*Data section*:
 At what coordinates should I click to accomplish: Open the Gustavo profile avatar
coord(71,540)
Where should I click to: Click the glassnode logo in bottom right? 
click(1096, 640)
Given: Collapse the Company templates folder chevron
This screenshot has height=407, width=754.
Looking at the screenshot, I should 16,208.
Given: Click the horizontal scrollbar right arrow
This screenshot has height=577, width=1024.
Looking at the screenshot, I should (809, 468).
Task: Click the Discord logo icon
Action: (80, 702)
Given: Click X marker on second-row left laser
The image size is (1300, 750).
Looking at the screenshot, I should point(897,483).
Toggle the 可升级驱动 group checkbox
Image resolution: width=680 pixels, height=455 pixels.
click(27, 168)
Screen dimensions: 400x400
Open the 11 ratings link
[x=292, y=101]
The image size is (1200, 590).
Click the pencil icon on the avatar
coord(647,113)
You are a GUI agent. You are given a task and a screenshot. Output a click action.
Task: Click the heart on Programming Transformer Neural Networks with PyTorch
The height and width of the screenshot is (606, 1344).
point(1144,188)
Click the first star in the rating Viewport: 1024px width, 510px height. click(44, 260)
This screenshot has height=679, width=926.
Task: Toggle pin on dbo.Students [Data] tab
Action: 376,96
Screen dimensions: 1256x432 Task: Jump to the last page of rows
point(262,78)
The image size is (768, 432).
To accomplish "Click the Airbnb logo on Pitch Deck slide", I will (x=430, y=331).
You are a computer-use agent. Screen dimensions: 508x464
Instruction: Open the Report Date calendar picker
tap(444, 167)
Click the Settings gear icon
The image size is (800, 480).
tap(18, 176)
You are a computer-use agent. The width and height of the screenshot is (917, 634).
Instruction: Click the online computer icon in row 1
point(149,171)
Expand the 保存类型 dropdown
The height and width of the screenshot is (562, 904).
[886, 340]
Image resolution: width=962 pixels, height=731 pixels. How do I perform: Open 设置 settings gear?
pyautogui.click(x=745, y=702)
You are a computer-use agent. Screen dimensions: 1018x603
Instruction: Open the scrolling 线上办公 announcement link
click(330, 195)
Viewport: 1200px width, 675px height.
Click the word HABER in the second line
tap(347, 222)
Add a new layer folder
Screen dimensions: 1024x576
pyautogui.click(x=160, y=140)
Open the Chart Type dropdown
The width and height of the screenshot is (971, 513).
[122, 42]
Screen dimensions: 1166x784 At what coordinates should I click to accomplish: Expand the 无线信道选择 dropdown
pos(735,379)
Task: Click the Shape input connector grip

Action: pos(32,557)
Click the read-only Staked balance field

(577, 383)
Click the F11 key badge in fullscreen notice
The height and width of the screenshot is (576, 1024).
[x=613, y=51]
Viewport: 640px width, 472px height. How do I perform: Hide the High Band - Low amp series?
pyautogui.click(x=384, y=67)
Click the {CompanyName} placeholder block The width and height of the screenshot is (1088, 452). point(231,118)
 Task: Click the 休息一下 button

*Work required*:
Without leaving anything out, retype the material exactly.

*Response below*:
 At what coordinates should I click to accomplish: Open the Gustavo profile avatar
coord(71,540)
Where should I click to: Click the glassnode logo in bottom right? 
click(1096, 640)
Given: Collapse the Company templates folder chevron
This screenshot has height=407, width=754.
Looking at the screenshot, I should 16,208.
Given: Click the horizontal scrollbar right arrow
This screenshot has height=577, width=1024.
Looking at the screenshot, I should (809, 468).
Task: Click the Discord logo icon
Action: (80, 702)
Given: Click X marker on second-row left laser
The image size is (1300, 750).
Looking at the screenshot, I should point(897,483).
Toggle the 可升级驱动 group checkbox
Image resolution: width=680 pixels, height=455 pixels.
click(27, 168)
Screen dimensions: 400x400
Open the 11 ratings link
[x=292, y=101]
The image size is (1200, 590).
Click the pencil icon on the avatar
coord(647,113)
You are a GUI agent. You are given a task and a screenshot. Output a click action.
Task: Click the heart on Programming Transformer Neural Networks with PyTorch
The height and width of the screenshot is (606, 1344).
point(1144,188)
Click the first star in the rating Viewport: 1024px width, 510px height. click(44, 260)
This screenshot has height=679, width=926.
Task: Toggle pin on dbo.Students [Data] tab
Action: 376,96
Screen dimensions: 1256x432 Task: Jump to the last page of rows
point(262,78)
The image size is (768, 432).
To accomplish "Click the Airbnb logo on Pitch Deck slide", I will (x=430, y=331).
You are a computer-use agent. Screen dimensions: 508x464
Instruction: Open the Report Date calendar picker
tap(444, 167)
Click the Settings gear icon
The image size is (800, 480).
tap(18, 176)
You are a computer-use agent. The width and height of the screenshot is (917, 634).
Instruction: Click the online computer icon in row 1
point(149,171)
Expand the 保存类型 dropdown
The height and width of the screenshot is (562, 904).
[886, 340]
Image resolution: width=962 pixels, height=731 pixels. How do I perform: Open 设置 settings gear?
pyautogui.click(x=745, y=702)
You are a computer-use agent. Screen dimensions: 1018x603
Instruction: Open the scrolling 线上办公 announcement link
click(330, 195)
Viewport: 1200px width, 675px height.
Click the word HABER in the second line
tap(347, 222)
Add a new layer folder
Screen dimensions: 1024x576
pyautogui.click(x=160, y=140)
Open the Chart Type dropdown
The width and height of the screenshot is (971, 513).
[122, 42]
Screen dimensions: 1166x784 At what coordinates should I click to accomplish: Expand the 无线信道选择 dropdown
pos(735,379)
Task: Click the Shape input connector grip

Action: pos(32,557)
Click the read-only Staked balance field

(577, 383)
Click the F11 key badge in fullscreen notice
The height and width of the screenshot is (576, 1024).
[x=613, y=51]
Viewport: 640px width, 472px height. How do I perform: Hide the High Band - Low amp series?
pyautogui.click(x=384, y=67)
Click the {CompanyName} placeholder block The width and height of the screenshot is (1088, 452). point(231,118)
 Task: Click the 休息一下 button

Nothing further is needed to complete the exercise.